> [Information provided]
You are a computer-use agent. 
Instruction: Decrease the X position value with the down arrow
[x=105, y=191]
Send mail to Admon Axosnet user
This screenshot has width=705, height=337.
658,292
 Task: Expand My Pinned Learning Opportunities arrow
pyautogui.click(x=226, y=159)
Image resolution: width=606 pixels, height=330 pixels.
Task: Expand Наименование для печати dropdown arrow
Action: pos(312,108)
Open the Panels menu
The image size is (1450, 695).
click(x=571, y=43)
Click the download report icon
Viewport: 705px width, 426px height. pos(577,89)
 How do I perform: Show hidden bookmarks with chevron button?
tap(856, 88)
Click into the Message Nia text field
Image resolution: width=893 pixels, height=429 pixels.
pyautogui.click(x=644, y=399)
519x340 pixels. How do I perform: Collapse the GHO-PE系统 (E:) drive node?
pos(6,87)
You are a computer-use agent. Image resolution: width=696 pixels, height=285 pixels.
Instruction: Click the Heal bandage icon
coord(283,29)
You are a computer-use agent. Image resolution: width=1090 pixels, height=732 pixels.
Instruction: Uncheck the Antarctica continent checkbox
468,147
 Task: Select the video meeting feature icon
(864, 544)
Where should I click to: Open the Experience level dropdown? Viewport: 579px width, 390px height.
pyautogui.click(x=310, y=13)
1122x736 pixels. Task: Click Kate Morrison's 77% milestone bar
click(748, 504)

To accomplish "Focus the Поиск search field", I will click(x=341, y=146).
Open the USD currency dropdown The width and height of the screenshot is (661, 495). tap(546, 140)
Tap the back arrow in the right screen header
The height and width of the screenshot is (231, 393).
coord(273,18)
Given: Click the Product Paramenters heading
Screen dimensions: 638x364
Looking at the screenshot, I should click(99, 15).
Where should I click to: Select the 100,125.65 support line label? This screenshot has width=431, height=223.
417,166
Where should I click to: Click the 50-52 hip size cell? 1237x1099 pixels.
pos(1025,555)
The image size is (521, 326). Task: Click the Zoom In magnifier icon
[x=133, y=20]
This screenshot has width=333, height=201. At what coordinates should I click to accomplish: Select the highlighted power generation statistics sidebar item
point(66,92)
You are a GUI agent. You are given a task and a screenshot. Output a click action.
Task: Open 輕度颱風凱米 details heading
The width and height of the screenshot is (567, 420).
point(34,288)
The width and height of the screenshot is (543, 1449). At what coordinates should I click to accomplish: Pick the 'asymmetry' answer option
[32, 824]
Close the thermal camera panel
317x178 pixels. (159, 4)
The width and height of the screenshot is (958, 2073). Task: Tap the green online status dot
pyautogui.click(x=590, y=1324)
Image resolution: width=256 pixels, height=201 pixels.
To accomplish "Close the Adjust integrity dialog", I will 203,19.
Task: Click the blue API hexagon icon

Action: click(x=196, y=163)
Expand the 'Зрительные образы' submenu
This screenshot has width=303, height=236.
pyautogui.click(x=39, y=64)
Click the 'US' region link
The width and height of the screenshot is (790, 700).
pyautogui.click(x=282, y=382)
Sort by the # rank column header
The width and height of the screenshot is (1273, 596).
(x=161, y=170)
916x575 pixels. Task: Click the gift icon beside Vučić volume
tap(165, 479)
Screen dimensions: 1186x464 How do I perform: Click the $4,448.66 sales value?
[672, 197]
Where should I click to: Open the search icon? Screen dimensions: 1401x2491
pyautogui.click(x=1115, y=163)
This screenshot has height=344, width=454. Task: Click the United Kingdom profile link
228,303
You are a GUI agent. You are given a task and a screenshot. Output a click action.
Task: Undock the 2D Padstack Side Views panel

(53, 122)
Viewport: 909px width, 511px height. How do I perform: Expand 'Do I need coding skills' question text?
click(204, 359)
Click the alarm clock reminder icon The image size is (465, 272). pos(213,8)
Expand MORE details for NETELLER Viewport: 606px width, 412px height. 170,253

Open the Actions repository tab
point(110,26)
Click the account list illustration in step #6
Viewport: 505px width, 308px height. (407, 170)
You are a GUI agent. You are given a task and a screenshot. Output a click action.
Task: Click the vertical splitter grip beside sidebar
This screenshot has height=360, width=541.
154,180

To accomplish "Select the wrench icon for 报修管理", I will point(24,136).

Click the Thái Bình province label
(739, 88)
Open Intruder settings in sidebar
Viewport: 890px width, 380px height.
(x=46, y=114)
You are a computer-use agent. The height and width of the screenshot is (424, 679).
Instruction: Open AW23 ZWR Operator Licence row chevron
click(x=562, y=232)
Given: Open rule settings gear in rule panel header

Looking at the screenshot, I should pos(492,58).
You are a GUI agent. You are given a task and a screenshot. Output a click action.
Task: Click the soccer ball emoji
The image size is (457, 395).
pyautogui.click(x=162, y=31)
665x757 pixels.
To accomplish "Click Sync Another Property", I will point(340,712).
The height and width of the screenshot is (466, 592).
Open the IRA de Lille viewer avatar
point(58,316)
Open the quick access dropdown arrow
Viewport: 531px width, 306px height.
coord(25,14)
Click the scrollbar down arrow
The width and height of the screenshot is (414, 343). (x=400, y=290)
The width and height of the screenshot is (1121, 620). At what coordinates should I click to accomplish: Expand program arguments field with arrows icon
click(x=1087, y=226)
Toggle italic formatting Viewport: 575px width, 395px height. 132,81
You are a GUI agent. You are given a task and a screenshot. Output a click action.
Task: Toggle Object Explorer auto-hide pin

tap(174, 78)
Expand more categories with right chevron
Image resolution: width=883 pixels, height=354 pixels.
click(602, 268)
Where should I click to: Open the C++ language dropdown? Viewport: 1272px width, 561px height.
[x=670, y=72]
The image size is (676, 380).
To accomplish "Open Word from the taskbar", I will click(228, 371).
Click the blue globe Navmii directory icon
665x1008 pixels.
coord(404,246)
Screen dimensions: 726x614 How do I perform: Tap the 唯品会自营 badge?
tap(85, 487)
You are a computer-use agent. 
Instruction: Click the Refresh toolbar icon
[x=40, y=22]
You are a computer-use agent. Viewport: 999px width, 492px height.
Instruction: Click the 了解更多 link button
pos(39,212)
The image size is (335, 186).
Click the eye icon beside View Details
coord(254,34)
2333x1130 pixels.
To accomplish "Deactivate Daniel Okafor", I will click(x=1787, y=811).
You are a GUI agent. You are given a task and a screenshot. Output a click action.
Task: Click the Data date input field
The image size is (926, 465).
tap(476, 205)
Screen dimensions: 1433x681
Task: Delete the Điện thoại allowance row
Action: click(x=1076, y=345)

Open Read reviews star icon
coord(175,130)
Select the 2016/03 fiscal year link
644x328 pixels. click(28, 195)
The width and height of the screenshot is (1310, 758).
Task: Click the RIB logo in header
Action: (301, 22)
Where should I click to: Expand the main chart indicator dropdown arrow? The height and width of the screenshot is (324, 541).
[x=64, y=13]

> [Exercise prompt]
Copy the listing word for word.

> [Solution for this problem]
You are a computer-use agent. 
Instruction: Decrease the X position value with the down arrow
[x=105, y=191]
Send mail to Admon Axosnet user
This screenshot has width=705, height=337.
658,292
 Task: Expand My Pinned Learning Opportunities arrow
pyautogui.click(x=226, y=159)
Image resolution: width=606 pixels, height=330 pixels.
Task: Expand Наименование для печати dropdown arrow
Action: pos(312,108)
Open the Panels menu
The image size is (1450, 695).
click(x=571, y=43)
Click the download report icon
Viewport: 705px width, 426px height. pos(577,89)
 How do I perform: Show hidden bookmarks with chevron button?
tap(856, 88)
Click into the Message Nia text field
Image resolution: width=893 pixels, height=429 pixels.
pyautogui.click(x=644, y=399)
519x340 pixels. How do I perform: Collapse the GHO-PE系统 (E:) drive node?
pos(6,87)
You are a computer-use agent. Image resolution: width=696 pixels, height=285 pixels.
Instruction: Click the Heal bandage icon
coord(283,29)
You are a computer-use agent. Image resolution: width=1090 pixels, height=732 pixels.
Instruction: Uncheck the Antarctica continent checkbox
468,147
 Task: Select the video meeting feature icon
(864, 544)
Where should I click to: Open the Experience level dropdown? Viewport: 579px width, 390px height.
pyautogui.click(x=310, y=13)
1122x736 pixels. Task: Click Kate Morrison's 77% milestone bar
click(748, 504)

To accomplish "Focus the Поиск search field", I will click(x=341, y=146).
Open the USD currency dropdown The width and height of the screenshot is (661, 495). tap(546, 140)
Tap the back arrow in the right screen header
The height and width of the screenshot is (231, 393).
coord(273,18)
Given: Click the Product Paramenters heading
Screen dimensions: 638x364
Looking at the screenshot, I should click(99, 15).
Where should I click to: Select the 100,125.65 support line label? This screenshot has width=431, height=223.
417,166
Where should I click to: Click the 50-52 hip size cell? 1237x1099 pixels.
pos(1025,555)
The image size is (521, 326). Task: Click the Zoom In magnifier icon
[x=133, y=20]
This screenshot has width=333, height=201. At what coordinates should I click to accomplish: Select the highlighted power generation statistics sidebar item
point(66,92)
You are a GUI agent. You are given a task and a screenshot. Output a click action.
Task: Open 輕度颱風凱米 details heading
The width and height of the screenshot is (567, 420).
point(34,288)
The width and height of the screenshot is (543, 1449). At what coordinates should I click to accomplish: Pick the 'asymmetry' answer option
[32, 824]
Close the thermal camera panel
317x178 pixels. (159, 4)
The width and height of the screenshot is (958, 2073). Task: Tap the green online status dot
pyautogui.click(x=590, y=1324)
Image resolution: width=256 pixels, height=201 pixels.
To accomplish "Close the Adjust integrity dialog", I will 203,19.
Task: Click the blue API hexagon icon

Action: click(x=196, y=163)
Expand the 'Зрительные образы' submenu
This screenshot has width=303, height=236.
pyautogui.click(x=39, y=64)
Click the 'US' region link
The width and height of the screenshot is (790, 700).
pyautogui.click(x=282, y=382)
Sort by the # rank column header
The width and height of the screenshot is (1273, 596).
(x=161, y=170)
916x575 pixels. Task: Click the gift icon beside Vučić volume
tap(165, 479)
Screen dimensions: 1186x464 How do I perform: Click the $4,448.66 sales value?
[672, 197]
Where should I click to: Open the search icon? Screen dimensions: 1401x2491
pyautogui.click(x=1115, y=163)
This screenshot has height=344, width=454. Task: Click the United Kingdom profile link
228,303
You are a GUI agent. You are given a task and a screenshot. Output a click action.
Task: Undock the 2D Padstack Side Views panel

(53, 122)
Viewport: 909px width, 511px height. How do I perform: Expand 'Do I need coding skills' question text?
click(204, 359)
Click the alarm clock reminder icon The image size is (465, 272). pos(213,8)
Expand MORE details for NETELLER Viewport: 606px width, 412px height. 170,253

Open the Actions repository tab
point(110,26)
Click the account list illustration in step #6
Viewport: 505px width, 308px height. (407, 170)
You are a GUI agent. You are given a task and a screenshot. Output a click action.
Task: Click the vertical splitter grip beside sidebar
This screenshot has height=360, width=541.
154,180

To accomplish "Select the wrench icon for 报修管理", I will point(24,136).

Click the Thái Bình province label
(739, 88)
Open Intruder settings in sidebar
Viewport: 890px width, 380px height.
(x=46, y=114)
You are a computer-use agent. The height and width of the screenshot is (424, 679).
Instruction: Open AW23 ZWR Operator Licence row chevron
click(x=562, y=232)
Given: Open rule settings gear in rule panel header

Looking at the screenshot, I should pos(492,58).
You are a GUI agent. You are given a task and a screenshot. Output a click action.
Task: Click the soccer ball emoji
The image size is (457, 395).
pyautogui.click(x=162, y=31)
665x757 pixels.
To accomplish "Click Sync Another Property", I will point(340,712).
The height and width of the screenshot is (466, 592).
Open the IRA de Lille viewer avatar
point(58,316)
Open the quick access dropdown arrow
Viewport: 531px width, 306px height.
coord(25,14)
Click the scrollbar down arrow
The width and height of the screenshot is (414, 343). (x=400, y=290)
The width and height of the screenshot is (1121, 620). At what coordinates should I click to accomplish: Expand program arguments field with arrows icon
click(x=1087, y=226)
Toggle italic formatting Viewport: 575px width, 395px height. 132,81
You are a GUI agent. You are given a task and a screenshot. Output a click action.
Task: Toggle Object Explorer auto-hide pin

tap(174, 78)
Expand more categories with right chevron
Image resolution: width=883 pixels, height=354 pixels.
click(602, 268)
Where should I click to: Open the C++ language dropdown? Viewport: 1272px width, 561px height.
[x=670, y=72]
The image size is (676, 380).
To accomplish "Open Word from the taskbar", I will click(228, 371).
Click the blue globe Navmii directory icon
665x1008 pixels.
coord(404,246)
Screen dimensions: 726x614 How do I perform: Tap the 唯品会自营 badge?
tap(85, 487)
You are a computer-use agent. 
Instruction: Click the Refresh toolbar icon
[x=40, y=22]
You are a computer-use agent. Viewport: 999px width, 492px height.
Instruction: Click the 了解更多 link button
pos(39,212)
The image size is (335, 186).
Click the eye icon beside View Details
coord(254,34)
2333x1130 pixels.
To accomplish "Deactivate Daniel Okafor", I will click(x=1787, y=811).
You are a GUI agent. You are given a task and a screenshot. Output a click action.
Task: Click the Data date input field
The image size is (926, 465).
tap(476, 205)
Screen dimensions: 1433x681
Task: Delete the Điện thoại allowance row
Action: click(x=1076, y=345)

Open Read reviews star icon
coord(175,130)
Select the 2016/03 fiscal year link
644x328 pixels. click(28, 195)
The width and height of the screenshot is (1310, 758).
Task: Click the RIB logo in header
Action: (301, 22)
Where should I click to: Expand the main chart indicator dropdown arrow? The height and width of the screenshot is (324, 541).
[x=64, y=13]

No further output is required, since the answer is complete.